Ya llega el calor y el buen tiempo y reunirse con los amigos o la familia en la terraza o el jardín es una excusa ideal para hacer una barbacoa. En Congelados Dil tenemos todo lo que necesitas para prepararla.
Es innegable que hacer una barbacoa es una excelente forma de pasar un buen momento con los amigos/familia, ya que el tiempo que requiere su preparación es ideal para una buena charla.
Ya sea con una barbacoa de las portátiles con tapa que funcionan con carbón, o las tradicionales de jardín que te permiten asar con leña, es indispensable que cuentes con un producto de calidad para obtener el resultado perfecto.
En Congelados Dil tenemos carnes rojas y blancas de excelente calidad y con los cortes apropiados para este tipo de elaboración. Si te pasas por la zona de Productos de nuestra web, en el apartado Carnes verás que tenemos, desde los chorizos y longanizas para los entrantes, pasando por chuletas de cordero, pinchos morunos o de pollo, hasta los típicos churrascos de ternera, o incluso costillares enteros de cerdo, que a la brasa, dorados y crujientes, resultan una delicia para el paladar.
Si en cambio eres más de carnes blancas, puedes asar cuartos traseros de pollo, jamoncitos o alitas y combinarlos también con verduras asadas por ejemplo, unos espárragos o patatas, que con el toque ahumado quedan exquisitos.
Y no nos olvidemos de los pescados: las doradas, las lubinas, el salmón o el bacalao en piezas grandes resultan exquisitos a la brasa.
Hacer una barbacoa es todo un arte, así que si eres novato, te damos algunos consejos para que triunfes:
Si la materia prima es de calidad, (como es el caso con nuestros productos) ya tienes muchos puntos ganados para que el resultado sea bueno.
Puedes utilizar sal gruesa y chimichurri al estilo argentino (es una salsa con especias variadas, picante y emulsionada en vinagre y aceite) para aliñar las carnes y prepáralas mientras se va haciendo el fuego (si utilizas leña, claro).
Ten en cuenta que no son iguales los tiempos si cocinas con carbón, que si cocinas con leña, y que debes tener en cuenta los tiempos de cocción según el corte y grosor de los alimentos: no es lo mismo cocinar medio pollo, que unos pinchos morunos, una chuleta o una dorada. El grosor y características de la pieza te indicará los tiempos, pero está claro que unos cuartos o mitades de pollo tardarán mucho más que unas chuletillas finitas de cordero que estarán casi vuelta y vuelta.
Cuida no contaminar unos sabores con otros. Si vas a combinar, es preferible que sean carnes blancas y rojas (eso sí, reservando zonas distintas de la parrilla para cada una de ellas).
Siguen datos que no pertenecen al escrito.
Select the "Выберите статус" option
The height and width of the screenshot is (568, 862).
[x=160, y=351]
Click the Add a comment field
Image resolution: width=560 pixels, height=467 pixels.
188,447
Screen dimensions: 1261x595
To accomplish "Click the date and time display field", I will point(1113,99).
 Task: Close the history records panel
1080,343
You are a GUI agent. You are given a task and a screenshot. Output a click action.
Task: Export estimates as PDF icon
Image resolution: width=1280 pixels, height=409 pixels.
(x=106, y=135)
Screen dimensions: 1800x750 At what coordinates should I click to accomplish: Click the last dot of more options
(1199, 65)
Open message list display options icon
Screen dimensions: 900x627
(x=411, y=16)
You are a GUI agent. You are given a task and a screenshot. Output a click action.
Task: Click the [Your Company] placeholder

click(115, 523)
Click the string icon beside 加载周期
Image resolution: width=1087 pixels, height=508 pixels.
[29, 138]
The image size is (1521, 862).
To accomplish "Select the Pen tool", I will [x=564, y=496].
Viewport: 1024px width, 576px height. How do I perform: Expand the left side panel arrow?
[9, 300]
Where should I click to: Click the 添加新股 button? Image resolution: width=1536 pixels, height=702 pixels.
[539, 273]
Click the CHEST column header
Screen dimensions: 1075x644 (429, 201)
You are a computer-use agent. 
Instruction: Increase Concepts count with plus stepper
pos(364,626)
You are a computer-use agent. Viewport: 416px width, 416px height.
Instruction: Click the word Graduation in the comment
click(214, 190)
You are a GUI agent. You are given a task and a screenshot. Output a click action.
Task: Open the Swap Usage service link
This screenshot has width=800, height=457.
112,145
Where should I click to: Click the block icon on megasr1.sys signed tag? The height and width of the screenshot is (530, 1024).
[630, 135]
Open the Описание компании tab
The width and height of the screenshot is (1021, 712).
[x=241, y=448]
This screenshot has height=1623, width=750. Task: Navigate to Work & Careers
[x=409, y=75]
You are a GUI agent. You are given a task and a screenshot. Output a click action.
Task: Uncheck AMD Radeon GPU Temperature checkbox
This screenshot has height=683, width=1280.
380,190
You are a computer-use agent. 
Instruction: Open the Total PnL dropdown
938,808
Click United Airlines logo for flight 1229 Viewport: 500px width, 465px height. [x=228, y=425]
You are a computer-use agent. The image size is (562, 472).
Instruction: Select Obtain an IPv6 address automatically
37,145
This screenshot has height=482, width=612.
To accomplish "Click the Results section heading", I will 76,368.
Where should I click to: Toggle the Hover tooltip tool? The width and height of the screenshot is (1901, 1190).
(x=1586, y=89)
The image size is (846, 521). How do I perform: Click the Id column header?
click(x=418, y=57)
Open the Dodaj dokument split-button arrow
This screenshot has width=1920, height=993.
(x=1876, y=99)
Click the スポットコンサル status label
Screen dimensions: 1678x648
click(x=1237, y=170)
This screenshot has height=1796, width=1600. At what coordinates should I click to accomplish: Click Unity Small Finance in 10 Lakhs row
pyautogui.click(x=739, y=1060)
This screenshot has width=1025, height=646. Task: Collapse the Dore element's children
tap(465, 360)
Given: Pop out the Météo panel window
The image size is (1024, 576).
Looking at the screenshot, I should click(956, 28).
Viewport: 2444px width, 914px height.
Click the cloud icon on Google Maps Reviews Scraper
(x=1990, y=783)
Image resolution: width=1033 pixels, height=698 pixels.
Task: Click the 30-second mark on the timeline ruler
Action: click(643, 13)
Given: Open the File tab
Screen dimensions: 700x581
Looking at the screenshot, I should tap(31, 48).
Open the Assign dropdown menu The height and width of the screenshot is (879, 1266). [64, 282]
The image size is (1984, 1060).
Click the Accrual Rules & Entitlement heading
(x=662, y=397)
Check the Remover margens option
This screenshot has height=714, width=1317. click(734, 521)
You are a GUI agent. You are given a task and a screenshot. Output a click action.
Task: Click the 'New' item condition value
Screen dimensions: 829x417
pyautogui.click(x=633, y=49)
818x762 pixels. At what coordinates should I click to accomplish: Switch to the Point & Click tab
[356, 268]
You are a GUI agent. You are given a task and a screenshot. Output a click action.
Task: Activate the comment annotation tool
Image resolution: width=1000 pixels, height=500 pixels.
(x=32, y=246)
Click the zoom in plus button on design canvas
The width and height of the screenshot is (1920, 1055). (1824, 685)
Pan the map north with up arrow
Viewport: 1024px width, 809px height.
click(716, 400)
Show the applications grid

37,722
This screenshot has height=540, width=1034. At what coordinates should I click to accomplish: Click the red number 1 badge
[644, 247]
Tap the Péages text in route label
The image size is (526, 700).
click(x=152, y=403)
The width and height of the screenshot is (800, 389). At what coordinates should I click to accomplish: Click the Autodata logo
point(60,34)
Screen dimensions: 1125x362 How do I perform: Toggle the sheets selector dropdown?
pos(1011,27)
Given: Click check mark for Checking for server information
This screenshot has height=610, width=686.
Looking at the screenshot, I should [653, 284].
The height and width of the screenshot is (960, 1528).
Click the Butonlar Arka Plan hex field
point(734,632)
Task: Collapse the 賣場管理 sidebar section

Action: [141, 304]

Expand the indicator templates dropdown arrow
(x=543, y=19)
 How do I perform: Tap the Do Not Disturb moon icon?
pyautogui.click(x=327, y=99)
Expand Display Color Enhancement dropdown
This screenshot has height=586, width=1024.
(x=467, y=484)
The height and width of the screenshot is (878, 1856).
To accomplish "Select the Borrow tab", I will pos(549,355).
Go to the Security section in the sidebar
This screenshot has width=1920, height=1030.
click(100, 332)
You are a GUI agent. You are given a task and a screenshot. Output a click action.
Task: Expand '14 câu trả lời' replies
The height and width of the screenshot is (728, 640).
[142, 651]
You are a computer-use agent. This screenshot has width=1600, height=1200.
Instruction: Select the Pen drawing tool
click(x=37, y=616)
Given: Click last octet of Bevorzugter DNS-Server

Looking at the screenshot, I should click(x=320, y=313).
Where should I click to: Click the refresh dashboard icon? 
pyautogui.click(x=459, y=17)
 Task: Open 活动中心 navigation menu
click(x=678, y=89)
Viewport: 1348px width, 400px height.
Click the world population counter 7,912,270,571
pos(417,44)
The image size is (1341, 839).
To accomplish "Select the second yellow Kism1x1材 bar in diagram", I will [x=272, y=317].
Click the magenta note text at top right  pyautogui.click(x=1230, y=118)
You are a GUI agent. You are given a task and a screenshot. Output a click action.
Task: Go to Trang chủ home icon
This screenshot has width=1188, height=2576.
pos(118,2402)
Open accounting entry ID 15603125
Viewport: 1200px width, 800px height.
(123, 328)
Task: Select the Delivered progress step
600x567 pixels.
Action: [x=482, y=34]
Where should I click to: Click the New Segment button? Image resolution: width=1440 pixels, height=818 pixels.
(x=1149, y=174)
Pero evita en todos los casos combinarlas con pescados porque la mezcla de sabores perjudicará el resultado.
Si vas a asar algo rápido como unas chuletas o unos chorizos y longanizas, necesitarás poca brasa y el asado será bastante rápido, así que te bastará con unas pocas ramas o trozos de madera (puede ser de encina, haya, roble u olivo).
Evita que la carne se ennegrezca: no cometas el error de poner las brasas demasiado rojas (espera a que se agrisen un poco) o de poner la carne en contacto con la llama. Esto hará que se ennegrezca por fuera y se quede cruda por dentro, así que ten paciencia y espera a que las brasas tengan el color adecuado y no pongas la parrilla demasiado cerca. Puedes controlar el nivel de cocción subiéndola y bajándola, pero siempre teniendo cuidado de no quemar la carne.
Si estás asando carnes rojas, unos chorizos o longanizas estarán listos antes que las piezas más grandes como los costillares de cerdo, por ejemplo. Así que aprovecha para utilizarlos como entrantes e ir saciando el apetito de los comensales, que seguramente estarán deseosos de probar la barbacoa en cuanto empiecen a sentir los aromas tan tentadores que emanan de ella.